Study material:
################

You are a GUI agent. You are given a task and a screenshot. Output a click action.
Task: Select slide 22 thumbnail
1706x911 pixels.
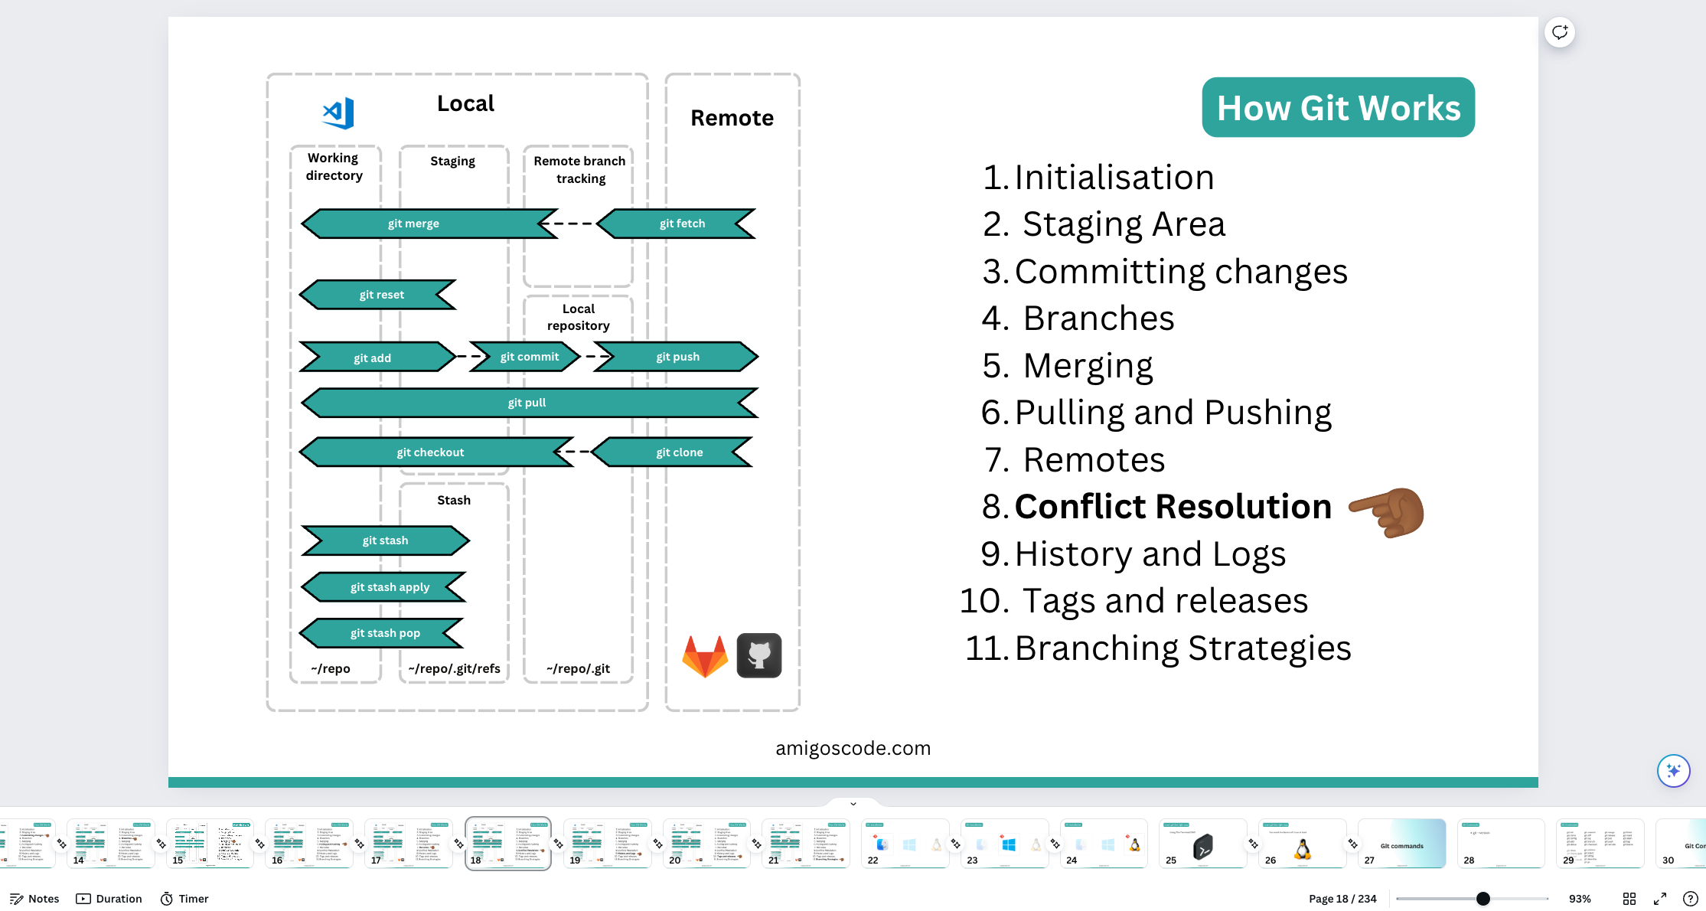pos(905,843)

################

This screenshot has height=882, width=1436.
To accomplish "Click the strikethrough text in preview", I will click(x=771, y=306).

################

Show the lines of the records that contain the word "click".

Result for this exercise:
You are a GUI agent. You are given a task and a screenshot. Output a click action.
To accomplish "Click the strikethrough text in preview", I will click(x=771, y=306).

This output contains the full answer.